Mr. Chairman, thank you for calling this morning’s hearing to examine ways that we can help to make sure that our local communities are properly prepared to respond to an outbreak of severe acute respiratory syndrome—or SARS.
SARS has proven itself to be a formidable global threat. There is neither a treatment nor a cure for this deadly, highly contagious virus that has spread throughout Asia and into parts of Europe, Canada and the United States. To date, there have been more than 8,400 probable cases of SARS reported in 29 countries worldwide and more than 800 people have died.
Quick action on the part of the Centers for Disease Control and Prevention and our state and local health officials has resulted in a relatively low number of SARS cases in the United States so far, with no deaths. Moreover, no new outbreaks of the disease have been reported in recent weeks, and travel alerts have been removed from Taiwan, Bejing, Hong Kong and Toronto.
While this is good news, we should not rest easy. I believe that we are dealing with a “sleeping giant,” and was extremely disturbed by the testimony that the Subcommittee heard at its first hearing on SARS last May.

--- --- ---

REQUIRED WORK => Rewrite the SARS statement between "Mr. Chairman, thank" and "respiratory syndrome—or SARS.", inclusive, with "properly prepared" changed to "adequately prepared".

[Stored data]
--- --- ---

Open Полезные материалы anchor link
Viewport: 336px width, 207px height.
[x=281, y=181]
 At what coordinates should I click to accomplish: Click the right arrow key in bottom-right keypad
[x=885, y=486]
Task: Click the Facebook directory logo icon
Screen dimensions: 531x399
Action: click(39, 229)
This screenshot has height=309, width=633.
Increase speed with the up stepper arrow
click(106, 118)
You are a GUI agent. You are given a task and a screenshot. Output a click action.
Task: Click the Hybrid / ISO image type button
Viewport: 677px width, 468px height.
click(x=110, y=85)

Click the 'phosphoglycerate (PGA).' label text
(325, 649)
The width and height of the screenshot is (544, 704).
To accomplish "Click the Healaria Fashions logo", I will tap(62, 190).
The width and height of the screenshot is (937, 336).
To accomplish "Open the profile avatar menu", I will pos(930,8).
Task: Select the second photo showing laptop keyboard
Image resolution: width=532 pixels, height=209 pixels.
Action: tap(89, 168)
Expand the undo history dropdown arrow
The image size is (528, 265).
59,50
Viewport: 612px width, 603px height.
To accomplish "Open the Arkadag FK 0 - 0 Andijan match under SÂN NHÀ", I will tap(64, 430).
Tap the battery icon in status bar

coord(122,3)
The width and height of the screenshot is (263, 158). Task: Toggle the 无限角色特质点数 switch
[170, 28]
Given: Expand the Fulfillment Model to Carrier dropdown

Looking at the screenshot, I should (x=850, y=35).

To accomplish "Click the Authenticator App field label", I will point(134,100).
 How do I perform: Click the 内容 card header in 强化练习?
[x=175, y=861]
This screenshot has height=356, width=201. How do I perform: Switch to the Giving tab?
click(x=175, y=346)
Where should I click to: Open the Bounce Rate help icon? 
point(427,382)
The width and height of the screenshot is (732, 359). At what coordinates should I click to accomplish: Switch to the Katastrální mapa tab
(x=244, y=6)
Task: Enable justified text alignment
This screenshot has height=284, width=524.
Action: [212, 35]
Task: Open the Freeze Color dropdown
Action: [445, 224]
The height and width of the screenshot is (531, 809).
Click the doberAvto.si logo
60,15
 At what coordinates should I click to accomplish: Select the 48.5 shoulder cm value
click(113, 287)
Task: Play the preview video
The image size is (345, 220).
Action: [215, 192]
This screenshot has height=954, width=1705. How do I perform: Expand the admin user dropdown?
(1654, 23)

--- --- ---

WRITTEN ANSWER =>
Mr. Chairman, thank you for calling this morning’s hearing to examine ways that we can help to make sure that our local communities are adequately prepared to respond to an outbreak of severe acute respiratory syndrome—or SARS.